Molecular Partners AG
- Company type: Public
- Traded as: SIX: MOLN Nasdaq: MOLN
- Industry: Biotechnology
- Founded: 2004; 22 years ago
- Headquarters: Schlieren, canton of Zürich, Switzerland
- Key people: William M. Burns (chairman of the board); Dr. Patrick Amstutz (CEO); Dr. Michael Stumpp (COO); Andreas Emmenegger (CFO); Dr. Nicolas Leupin (CMO);
- Total assets: CHF 145.6 million (Mar. 31, 2021)
- Number of employees: 152 FTE (Mar. 31, 2021)
- Website: molecularpartners.com

= Molecular Partners =

Molecular Partners AG is a clinical-stage biopharmaceutical company based in Zürich, Switzerland.
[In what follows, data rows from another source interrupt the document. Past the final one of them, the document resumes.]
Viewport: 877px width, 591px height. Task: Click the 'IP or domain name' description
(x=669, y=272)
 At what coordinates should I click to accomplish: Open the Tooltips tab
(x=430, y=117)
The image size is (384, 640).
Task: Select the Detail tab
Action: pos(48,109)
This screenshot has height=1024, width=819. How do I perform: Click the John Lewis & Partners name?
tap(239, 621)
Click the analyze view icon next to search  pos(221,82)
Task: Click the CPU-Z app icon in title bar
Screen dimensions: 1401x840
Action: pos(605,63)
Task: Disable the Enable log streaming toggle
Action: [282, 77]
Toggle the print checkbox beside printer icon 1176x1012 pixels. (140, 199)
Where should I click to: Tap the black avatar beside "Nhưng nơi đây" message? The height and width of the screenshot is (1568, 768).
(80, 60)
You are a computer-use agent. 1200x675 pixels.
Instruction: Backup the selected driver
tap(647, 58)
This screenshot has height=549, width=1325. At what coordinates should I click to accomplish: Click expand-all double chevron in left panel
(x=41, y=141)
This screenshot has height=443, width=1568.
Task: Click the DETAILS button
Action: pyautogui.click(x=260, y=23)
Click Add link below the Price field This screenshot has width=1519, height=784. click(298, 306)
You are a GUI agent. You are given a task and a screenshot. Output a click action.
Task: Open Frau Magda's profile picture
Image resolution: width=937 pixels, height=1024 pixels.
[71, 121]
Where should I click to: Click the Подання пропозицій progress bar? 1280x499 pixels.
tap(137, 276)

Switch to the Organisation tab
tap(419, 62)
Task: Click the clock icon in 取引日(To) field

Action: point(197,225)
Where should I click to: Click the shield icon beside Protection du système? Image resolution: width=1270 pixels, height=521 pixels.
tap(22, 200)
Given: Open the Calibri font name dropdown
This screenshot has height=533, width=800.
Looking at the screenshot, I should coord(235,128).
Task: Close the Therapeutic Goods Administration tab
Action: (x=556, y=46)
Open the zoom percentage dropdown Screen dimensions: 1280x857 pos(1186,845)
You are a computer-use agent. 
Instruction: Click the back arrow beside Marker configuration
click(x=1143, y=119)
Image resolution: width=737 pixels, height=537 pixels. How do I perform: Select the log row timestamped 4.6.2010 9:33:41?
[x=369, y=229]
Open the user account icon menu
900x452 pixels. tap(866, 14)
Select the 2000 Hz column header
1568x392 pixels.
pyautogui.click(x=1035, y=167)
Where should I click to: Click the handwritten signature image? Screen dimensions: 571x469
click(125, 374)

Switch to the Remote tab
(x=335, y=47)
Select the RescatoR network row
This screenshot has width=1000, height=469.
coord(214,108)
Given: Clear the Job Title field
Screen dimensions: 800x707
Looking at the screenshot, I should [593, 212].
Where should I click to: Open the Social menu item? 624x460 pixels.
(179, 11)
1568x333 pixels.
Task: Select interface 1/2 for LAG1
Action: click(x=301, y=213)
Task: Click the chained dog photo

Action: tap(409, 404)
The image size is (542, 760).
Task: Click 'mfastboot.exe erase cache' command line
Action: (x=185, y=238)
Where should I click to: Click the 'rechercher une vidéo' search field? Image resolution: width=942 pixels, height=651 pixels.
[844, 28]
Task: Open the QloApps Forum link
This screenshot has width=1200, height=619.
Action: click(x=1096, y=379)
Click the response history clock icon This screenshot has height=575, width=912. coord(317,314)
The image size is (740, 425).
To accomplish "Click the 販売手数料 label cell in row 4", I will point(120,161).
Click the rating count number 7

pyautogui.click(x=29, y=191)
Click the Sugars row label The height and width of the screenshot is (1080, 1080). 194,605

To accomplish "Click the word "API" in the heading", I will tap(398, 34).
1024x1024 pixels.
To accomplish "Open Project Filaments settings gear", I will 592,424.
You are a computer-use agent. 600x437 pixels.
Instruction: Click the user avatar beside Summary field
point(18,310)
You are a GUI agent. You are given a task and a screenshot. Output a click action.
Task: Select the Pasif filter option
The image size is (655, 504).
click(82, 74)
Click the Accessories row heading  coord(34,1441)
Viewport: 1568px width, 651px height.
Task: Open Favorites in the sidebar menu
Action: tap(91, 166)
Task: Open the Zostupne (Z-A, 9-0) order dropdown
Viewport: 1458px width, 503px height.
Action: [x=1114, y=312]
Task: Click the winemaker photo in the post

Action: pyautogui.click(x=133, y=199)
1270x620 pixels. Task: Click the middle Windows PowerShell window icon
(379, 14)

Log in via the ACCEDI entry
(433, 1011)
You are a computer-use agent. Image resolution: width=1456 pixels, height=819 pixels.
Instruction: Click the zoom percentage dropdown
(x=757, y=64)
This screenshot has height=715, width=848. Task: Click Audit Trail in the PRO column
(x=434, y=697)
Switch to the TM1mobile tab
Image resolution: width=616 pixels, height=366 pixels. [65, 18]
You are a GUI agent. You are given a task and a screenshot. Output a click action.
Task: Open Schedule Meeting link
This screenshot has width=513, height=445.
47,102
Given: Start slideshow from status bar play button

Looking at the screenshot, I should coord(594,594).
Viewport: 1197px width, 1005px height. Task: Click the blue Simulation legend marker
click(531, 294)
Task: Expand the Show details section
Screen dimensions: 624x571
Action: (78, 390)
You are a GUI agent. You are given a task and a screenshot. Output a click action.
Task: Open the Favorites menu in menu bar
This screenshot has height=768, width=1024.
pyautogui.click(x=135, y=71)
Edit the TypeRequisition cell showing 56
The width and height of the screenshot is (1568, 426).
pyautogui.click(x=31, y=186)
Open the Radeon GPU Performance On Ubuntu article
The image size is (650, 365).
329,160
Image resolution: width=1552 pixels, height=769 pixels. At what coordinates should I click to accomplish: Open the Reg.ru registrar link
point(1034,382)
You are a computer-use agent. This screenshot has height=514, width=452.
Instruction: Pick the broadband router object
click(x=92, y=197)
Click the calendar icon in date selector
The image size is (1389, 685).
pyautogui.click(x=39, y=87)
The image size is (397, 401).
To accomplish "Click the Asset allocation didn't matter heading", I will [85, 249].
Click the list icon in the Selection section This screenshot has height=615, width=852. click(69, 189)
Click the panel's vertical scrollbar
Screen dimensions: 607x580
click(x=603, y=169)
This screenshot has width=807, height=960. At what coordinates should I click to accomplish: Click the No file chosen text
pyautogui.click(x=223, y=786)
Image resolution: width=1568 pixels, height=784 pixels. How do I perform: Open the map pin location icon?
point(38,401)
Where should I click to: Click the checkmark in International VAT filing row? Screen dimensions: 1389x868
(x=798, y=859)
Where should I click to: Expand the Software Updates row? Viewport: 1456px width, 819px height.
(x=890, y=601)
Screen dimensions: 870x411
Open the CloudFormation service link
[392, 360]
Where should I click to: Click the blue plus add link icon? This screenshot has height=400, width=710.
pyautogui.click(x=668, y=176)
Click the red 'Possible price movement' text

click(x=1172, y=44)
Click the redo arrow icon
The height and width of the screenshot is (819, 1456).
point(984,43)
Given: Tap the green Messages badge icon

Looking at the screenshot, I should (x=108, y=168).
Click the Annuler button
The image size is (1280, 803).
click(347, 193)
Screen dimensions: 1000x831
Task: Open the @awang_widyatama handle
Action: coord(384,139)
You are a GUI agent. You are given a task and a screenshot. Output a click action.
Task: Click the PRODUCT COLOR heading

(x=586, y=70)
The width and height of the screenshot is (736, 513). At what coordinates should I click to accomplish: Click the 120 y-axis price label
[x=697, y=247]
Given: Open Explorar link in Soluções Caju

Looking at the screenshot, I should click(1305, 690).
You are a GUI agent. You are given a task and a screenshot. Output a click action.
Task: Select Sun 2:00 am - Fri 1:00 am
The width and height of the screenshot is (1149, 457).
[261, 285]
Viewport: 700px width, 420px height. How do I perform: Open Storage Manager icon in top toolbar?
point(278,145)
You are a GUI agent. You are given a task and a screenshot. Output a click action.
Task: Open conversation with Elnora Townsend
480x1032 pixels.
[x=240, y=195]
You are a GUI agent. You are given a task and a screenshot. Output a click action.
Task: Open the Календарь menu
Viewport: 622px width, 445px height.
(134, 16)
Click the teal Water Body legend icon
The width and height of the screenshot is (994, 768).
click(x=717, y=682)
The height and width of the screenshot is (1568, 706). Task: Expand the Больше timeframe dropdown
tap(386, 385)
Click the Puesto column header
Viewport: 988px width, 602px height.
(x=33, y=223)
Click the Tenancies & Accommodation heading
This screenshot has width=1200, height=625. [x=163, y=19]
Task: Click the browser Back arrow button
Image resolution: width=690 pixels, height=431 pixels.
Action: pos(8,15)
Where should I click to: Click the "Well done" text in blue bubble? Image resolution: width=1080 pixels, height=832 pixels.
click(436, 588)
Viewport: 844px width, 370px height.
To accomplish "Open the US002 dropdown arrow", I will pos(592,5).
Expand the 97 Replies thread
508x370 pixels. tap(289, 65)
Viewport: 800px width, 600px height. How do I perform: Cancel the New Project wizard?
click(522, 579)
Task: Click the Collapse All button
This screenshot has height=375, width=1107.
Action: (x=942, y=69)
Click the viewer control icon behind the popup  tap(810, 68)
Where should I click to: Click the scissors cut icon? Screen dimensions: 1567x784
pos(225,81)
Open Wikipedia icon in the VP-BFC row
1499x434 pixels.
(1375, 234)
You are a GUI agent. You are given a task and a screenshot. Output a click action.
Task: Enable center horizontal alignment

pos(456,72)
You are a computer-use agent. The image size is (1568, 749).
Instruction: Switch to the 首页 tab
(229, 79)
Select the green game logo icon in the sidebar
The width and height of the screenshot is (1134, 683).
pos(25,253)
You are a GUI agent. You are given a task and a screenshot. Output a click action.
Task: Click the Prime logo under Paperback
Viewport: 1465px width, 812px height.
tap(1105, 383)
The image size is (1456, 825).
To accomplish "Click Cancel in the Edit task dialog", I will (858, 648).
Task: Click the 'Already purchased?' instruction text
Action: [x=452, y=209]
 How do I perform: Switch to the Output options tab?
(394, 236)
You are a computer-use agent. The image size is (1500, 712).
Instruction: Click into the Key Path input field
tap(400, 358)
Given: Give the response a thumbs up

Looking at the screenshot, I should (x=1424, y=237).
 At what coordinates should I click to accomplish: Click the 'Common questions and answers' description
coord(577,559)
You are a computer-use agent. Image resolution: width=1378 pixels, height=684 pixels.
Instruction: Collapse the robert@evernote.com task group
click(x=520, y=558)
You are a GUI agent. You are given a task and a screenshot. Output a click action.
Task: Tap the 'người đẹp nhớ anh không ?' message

The company is developing a new class of potent, specific and versatile small-protein therapies called DARPins, with potential clinical applications in a range of disease areas including oncology, immuno-oncology, ophthalmology, and infectious diseases. Molecular Partners currently has two DARPin molecules in clinical development, and a broad pipeline of molecules in preclinical development.

==History==
Researchers at the University of Zürich, Switzerland formed Molecular Partners AG in 2004 while studying monoclonal antibodies. These scientists discovered and developed the DARPin technology and launched the company using this platform.

Molecular Partners became a publicly traded company in November 2014, when it was listed on the SIX Swiss Exchange (ticker MOLN).

Since July 2021, the company is also listed on the Nasdaq in the US under the ticker symbol MOLN.

==DARPins==
DARPins are genetically engineered antibody mimetic proteins typically exhibiting highly specific and high-affinity target protein binding. They are derived from natural ankyrin repeat proteins. Repeat proteins are among the most common classes of binding proteins in nature, responsible for diverse functions such as cell signaling and receptor binding. DARPins constitute a new class of potent, specific and versatile small-protein therapies, and are used as investigational tools in various therapeutic and diagnostic applications.

The simplest format of a DARPin is the mono-DARPin, consisting of one DARPin domain with specificity for one target. The molecular mass of a mono-DARPin is about 15 to 20 kDa (kilodaltons), depending on the exact design. Several mono-DARPins can be linked (genetically or chemically) to multi-DARPins, which then combine multiple activities in one therapy. This approach enables the design of medicines that can inhibit multiple disease-specific targets and may improve outcomes for patients living with cancer, ophthalmic diseases and other disorders.

Currently, Molecular Partners has two DARPin molecules in clinical development and a broad pipeline of molecules in preclinical development.

===Areas of Focus===
Molecular Partners is currently focusing its DARPin platform on the fields of oncology, immuno-oncology, ophthalmology, and infectious diseases.

===Partnerships/Business Development===
Molecular Partners has negotiated three agreements with Allergan to develop therapies for ophthalmology (including abicipar), one in 2011 and two in 2012. In 2011, the company licensed its lead asset back then, abicipar, to Allergan. In 2012, Molecular Partners and Allergan expanded their relationship by signing two separate new agreements to discover, develop, and commercialize proprietary therapeutic DARPin products for the treatment of serious ophthalmic diseases.

Since the company's inception in 2004, Molecular Partners licensed additional DARPin candidates to other leading international pharmaceutical companies, such as Amgen, Roche or Janssen.

In October 2020, as part of a joint venture to develop therapeutic drugs to combat COVID-19, the Swiss pharmaceutical giant Novartis bought 6% of all shares outstanding in Molecular Partners at 23CHF a share.